-- What to produce --
Write out the entries verbatim, everything from the start down to the line that contains "Click the filter", with both ends included.
— Start of Records —
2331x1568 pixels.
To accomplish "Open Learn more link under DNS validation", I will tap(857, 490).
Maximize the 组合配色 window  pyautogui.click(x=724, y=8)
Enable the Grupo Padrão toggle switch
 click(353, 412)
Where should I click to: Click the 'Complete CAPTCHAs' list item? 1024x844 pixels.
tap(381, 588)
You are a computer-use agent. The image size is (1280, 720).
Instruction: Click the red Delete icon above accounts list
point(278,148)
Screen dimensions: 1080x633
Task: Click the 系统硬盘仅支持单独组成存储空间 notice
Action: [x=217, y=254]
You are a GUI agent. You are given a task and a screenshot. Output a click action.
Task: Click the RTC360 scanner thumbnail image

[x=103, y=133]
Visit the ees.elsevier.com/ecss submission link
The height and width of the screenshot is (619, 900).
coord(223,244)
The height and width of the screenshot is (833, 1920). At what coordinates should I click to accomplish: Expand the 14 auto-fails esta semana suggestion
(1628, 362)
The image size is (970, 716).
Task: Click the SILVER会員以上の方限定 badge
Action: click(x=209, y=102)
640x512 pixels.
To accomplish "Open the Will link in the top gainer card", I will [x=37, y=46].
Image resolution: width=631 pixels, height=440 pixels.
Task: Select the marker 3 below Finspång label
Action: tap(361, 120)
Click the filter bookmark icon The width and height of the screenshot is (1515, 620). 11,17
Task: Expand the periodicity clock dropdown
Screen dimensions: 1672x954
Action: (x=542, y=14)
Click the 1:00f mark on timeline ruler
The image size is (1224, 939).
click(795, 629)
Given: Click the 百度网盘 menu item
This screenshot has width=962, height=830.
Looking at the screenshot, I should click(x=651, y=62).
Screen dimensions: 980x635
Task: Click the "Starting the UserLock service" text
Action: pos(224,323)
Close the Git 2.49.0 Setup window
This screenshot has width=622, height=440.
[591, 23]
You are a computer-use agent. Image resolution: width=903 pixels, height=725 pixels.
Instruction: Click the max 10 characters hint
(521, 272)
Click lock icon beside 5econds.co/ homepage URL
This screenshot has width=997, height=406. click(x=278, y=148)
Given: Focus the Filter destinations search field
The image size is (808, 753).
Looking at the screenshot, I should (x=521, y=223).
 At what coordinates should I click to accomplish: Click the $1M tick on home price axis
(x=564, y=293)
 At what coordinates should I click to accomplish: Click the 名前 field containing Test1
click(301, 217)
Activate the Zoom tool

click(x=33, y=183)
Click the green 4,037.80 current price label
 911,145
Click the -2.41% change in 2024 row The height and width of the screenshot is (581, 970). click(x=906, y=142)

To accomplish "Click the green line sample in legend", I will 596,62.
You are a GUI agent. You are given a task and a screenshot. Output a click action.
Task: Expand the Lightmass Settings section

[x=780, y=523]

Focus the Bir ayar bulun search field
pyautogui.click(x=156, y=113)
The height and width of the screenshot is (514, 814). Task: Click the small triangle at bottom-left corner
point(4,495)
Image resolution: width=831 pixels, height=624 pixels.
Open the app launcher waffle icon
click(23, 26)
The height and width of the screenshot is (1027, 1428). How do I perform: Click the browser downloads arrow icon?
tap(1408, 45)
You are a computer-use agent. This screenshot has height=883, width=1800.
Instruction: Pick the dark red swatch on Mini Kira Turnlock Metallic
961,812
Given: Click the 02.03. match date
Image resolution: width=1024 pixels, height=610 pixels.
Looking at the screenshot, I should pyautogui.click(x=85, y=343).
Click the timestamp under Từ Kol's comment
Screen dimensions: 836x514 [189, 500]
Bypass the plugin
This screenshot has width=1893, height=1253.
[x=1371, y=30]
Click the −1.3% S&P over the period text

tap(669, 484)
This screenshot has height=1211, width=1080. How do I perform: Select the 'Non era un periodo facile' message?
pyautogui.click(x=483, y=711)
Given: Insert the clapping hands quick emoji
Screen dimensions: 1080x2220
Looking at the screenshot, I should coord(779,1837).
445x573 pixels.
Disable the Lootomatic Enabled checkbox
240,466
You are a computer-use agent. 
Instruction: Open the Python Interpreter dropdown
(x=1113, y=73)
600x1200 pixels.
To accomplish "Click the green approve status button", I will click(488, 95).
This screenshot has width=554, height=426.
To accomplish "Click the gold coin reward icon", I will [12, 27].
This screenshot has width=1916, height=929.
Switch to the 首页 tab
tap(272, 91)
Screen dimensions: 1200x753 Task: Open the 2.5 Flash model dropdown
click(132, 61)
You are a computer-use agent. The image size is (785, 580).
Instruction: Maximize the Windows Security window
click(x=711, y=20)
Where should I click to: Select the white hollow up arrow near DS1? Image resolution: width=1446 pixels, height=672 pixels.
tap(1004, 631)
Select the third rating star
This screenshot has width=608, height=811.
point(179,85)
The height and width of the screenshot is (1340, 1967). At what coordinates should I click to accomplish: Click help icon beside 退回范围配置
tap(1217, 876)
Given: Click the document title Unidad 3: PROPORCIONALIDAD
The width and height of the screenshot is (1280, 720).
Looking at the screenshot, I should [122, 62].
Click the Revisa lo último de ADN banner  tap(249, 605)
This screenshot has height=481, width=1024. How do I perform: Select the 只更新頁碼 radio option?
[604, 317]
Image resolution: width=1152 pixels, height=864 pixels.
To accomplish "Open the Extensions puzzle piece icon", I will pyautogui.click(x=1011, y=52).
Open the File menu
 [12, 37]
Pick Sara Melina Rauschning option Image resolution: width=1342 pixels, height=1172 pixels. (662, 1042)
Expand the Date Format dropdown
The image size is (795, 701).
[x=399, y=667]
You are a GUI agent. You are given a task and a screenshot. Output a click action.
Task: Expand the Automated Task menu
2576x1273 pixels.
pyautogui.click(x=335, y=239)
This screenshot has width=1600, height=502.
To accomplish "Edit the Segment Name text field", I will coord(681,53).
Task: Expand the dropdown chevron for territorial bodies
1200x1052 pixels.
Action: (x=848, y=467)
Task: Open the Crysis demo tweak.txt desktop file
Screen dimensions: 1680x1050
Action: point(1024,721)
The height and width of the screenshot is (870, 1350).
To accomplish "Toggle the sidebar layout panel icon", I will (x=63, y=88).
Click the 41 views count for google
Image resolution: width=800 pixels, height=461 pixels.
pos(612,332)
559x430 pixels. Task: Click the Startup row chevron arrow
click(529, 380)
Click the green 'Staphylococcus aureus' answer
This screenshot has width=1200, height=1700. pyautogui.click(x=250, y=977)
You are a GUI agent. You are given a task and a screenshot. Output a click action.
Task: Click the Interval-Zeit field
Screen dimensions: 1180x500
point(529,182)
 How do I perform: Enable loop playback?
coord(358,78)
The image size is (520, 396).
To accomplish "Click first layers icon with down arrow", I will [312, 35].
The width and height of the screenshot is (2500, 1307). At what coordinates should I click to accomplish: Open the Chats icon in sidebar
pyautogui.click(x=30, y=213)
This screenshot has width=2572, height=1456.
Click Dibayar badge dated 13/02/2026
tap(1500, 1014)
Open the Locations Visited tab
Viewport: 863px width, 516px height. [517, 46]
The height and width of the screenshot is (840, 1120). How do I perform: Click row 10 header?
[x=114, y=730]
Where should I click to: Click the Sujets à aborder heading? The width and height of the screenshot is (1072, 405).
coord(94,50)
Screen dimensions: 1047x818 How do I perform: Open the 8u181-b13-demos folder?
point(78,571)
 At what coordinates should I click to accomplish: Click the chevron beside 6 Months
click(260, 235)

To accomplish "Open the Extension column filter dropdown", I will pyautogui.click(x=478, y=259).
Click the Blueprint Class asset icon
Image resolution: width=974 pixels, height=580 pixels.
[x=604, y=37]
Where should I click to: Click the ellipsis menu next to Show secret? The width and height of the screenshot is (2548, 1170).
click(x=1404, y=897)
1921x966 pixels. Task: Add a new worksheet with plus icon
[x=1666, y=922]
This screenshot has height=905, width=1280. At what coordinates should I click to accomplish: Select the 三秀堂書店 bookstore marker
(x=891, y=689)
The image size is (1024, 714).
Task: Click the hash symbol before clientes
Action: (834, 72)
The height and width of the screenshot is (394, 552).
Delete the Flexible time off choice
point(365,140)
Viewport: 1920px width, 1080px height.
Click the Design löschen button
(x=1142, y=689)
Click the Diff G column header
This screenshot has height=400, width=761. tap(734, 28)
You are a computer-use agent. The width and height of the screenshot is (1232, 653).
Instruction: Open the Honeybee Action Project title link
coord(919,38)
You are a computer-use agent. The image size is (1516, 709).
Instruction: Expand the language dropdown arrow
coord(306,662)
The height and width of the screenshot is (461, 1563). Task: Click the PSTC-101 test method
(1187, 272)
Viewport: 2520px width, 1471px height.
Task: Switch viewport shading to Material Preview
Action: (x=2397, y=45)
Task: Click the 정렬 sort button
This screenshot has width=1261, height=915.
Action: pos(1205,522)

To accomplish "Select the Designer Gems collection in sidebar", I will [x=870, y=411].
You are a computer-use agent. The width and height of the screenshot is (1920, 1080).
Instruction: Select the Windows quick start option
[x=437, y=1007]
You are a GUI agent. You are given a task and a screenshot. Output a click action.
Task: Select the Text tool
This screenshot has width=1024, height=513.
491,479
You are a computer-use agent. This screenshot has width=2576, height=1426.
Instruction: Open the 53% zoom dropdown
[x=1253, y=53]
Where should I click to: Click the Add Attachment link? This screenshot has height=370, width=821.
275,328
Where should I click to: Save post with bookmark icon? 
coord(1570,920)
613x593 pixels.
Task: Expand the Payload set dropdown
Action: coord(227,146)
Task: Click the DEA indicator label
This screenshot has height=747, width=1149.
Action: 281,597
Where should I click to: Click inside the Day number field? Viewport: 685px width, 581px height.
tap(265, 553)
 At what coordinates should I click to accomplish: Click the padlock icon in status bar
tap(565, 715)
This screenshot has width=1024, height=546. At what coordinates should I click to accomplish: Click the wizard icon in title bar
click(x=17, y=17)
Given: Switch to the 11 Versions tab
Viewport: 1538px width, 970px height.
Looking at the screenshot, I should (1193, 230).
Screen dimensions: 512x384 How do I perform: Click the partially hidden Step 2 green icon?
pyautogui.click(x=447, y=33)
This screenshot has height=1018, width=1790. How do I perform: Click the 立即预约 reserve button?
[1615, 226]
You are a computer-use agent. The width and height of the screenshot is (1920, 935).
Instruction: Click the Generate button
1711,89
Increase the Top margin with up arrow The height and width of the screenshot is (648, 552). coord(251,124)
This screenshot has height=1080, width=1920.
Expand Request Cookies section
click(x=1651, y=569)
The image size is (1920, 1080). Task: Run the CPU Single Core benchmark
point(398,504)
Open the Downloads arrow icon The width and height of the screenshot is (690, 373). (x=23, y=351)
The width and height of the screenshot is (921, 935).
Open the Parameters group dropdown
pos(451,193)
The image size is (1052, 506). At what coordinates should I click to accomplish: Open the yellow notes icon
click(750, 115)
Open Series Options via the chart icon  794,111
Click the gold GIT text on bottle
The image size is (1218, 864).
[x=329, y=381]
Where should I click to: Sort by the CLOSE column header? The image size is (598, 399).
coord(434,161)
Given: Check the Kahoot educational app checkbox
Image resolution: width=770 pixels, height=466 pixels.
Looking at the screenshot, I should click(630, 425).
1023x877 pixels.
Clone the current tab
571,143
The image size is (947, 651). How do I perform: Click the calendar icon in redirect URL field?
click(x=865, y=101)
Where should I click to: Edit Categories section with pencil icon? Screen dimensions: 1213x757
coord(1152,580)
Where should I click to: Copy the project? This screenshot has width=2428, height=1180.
— End of Records —
-- Answer to the exercise --
2331x1568 pixels.
To accomplish "Open Learn more link under DNS validation", I will tap(857, 490).
Maximize the 组合配色 window  pyautogui.click(x=724, y=8)
Enable the Grupo Padrão toggle switch
 click(353, 412)
Where should I click to: Click the 'Complete CAPTCHAs' list item? 1024x844 pixels.
tap(381, 588)
You are a computer-use agent. The image size is (1280, 720).
Instruction: Click the red Delete icon above accounts list
point(278,148)
Screen dimensions: 1080x633
Task: Click the 系统硬盘仅支持单独组成存储空间 notice
Action: [x=217, y=254]
You are a GUI agent. You are given a task and a screenshot. Output a click action.
Task: Click the RTC360 scanner thumbnail image

[x=103, y=133]
Visit the ees.elsevier.com/ecss submission link
The height and width of the screenshot is (619, 900).
coord(223,244)
The height and width of the screenshot is (833, 1920). At what coordinates should I click to accomplish: Expand the 14 auto-fails esta semana suggestion
(1628, 362)
The image size is (970, 716).
Task: Click the SILVER会員以上の方限定 badge
Action: click(x=209, y=102)
640x512 pixels.
To accomplish "Open the Will link in the top gainer card", I will [x=37, y=46].
Image resolution: width=631 pixels, height=440 pixels.
Task: Select the marker 3 below Finspång label
Action: tap(361, 120)
Click the filter bookmark icon The width and height of the screenshot is (1515, 620). 11,17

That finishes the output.